É uma forma nobre de preguiça em que o corpo se entrega ao ritmo, em que o tempo longo da noite (um turno oposto ao horário da fábrica e do trânsito que buzina no samba-canção de Chico) transcorre sem peias, sem acenar com a angústia que nos acomete diante do tempo vazio: é um tempo sincopado, marcado pelo ritmo característico do samba. O ritmo confere outra marcação à passagem das horas, diferente da do relógio. “Repetição sem tédio”, como alguém certa vez definiu o rock’n roll. Sambar, tocar, cantar a noite toda, sem preguiça nenhuma, é uma forma de vadiagem que escapa à polarização atividade/inatividade e, em troca, opõe trabalho a prazer, uso útil do tempo a desperdício inútil das horas que o relógio se esquece de marcar e cuja passagem o corpo não dá sinais de reparar. (KEHL, 2011)
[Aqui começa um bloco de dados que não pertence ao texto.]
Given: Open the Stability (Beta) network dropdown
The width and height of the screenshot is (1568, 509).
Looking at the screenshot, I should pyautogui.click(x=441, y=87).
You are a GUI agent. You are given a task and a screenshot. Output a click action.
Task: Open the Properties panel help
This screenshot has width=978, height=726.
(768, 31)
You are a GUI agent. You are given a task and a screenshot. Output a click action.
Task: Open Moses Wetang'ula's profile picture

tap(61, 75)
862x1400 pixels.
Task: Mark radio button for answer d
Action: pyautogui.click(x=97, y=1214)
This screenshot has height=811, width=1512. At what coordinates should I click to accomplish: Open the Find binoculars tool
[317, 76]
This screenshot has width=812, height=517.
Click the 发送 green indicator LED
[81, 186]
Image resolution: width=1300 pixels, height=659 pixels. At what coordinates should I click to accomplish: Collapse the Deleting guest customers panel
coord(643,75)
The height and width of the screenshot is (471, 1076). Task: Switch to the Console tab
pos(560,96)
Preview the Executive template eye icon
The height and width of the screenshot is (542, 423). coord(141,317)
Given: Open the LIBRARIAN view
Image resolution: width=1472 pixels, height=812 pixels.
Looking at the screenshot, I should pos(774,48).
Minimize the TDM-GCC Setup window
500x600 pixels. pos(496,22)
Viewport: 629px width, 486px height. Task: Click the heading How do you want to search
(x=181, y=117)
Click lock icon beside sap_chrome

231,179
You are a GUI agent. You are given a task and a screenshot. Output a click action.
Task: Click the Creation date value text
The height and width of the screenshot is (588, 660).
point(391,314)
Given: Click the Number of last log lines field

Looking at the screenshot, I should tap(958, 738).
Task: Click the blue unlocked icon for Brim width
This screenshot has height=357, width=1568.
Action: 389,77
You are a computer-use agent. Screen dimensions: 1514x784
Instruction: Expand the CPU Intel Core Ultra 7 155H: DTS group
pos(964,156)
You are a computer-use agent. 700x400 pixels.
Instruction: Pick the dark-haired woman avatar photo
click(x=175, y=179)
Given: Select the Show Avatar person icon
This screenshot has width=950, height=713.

8 É verdade que Oswald de Andrade escreveu Serafim Ponte Grande em uma fase em que procurará se afastar dos pressupostos modernistas de antropofagia em prol de uma visão marxista da realidade. Assim, não deixa de ser curioso o quanto essa sentença possui certo tom de escárnio para com a realidade social brasileira; estando a frase acima citada precedida pela caracterização de “bosta mental sul-americana” (ANDRADE, 1984, p. 43) para com uma realidade que permitiria semelhante distorção na luta de classes.